The Evangelical Lutheran Church of Saint Mary (Евангелическо-лютеранская церковь Святой Марии, Pyhän Marian kirkko) is an Evangelical Lutheran church located in Saint Petersburg, Russia. It was built in 1805 and refurbished in 2002. Its address is: Bolshaya Konyushennnaya Ulitsa 8A, off Nevsky Prospekt. It is usually called the Finnish church and is one of the oldest and largest Protestant churches in Russia.

==History==
In this area of Saint Petersburg, which used to be called "Ingria" by the Finnish and Swedish, the Evangelical Lutheran Church of Ingria has a 400-year history:

- In the early 18th century, many Finnish people participated.in the construction of Saint Petersburg and start building churches as Peter the Great guaranteed the freedom of religion. In 1703, a Swedish-Finnish Evangelical Lutheran church was built and, in 1733, on the land donated by Anna Petrovna, a new church building was constructed, later named the Evangelical Lutheran Church of Saint Anna, which stands now next to the Swedish Consulate General on Malaya Konyushennnaya Street.
- In 1745, the Finnish people of this church went independent and built a wooden church on Bolshaya Konyuushnaya Street. In 1805, a new church was built, designed by Architect Paulsson, named Saint Mary's Church, after Mariya Feodorovna, the mother of the tsar at that time, Alexander I.
- After the annexation of Finland by Russia, the relationship with the Evangelical Lutheran Church of Finland became closer, and, during the early 1890s, the membership of the church reached 17,000.
- As the Russian Revolution of 1917 came, the church went through the most difficult time. In 1938, the church was forced to stop functioning and the church building was first used as a residential space and later as a natural history museum.
- After Perestroika, the church building was returned to the church. Refurbishing of the building started in 1999 and the rededication was celebrated in 2002.

==Church activities==

Today the church is the largest among the 75 churches of the Church of Ingria, which spread from Russia's west to as far as eastern cities like Irkutsk.

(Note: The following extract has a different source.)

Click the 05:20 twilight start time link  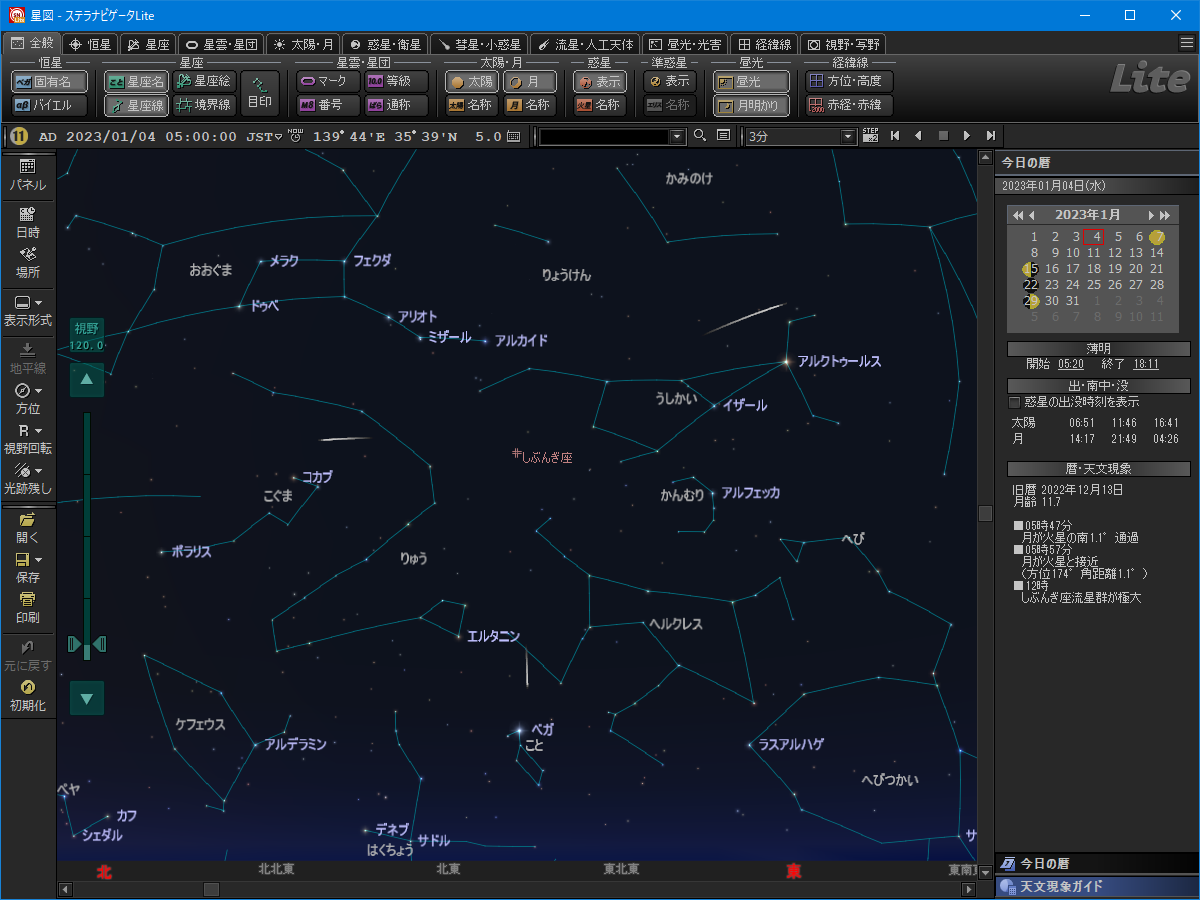pos(1070,364)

Sunday worship is held at 10:30 in Finnish and at 13:30 in Russian. The church has other activities, such as the Sunday school for children.

==In its neighborhood==
Near this church on or near Nevsky Prospekt, are:
- Lutheran Church of Saint Peter and Saint Paul (also called the German church)
- Evangelical Lutheran Church of Saint Katarina (also called the Swedish church)
In the latter church, also held are Sunday services in English (Anglican) and in Korean (Presbyterian).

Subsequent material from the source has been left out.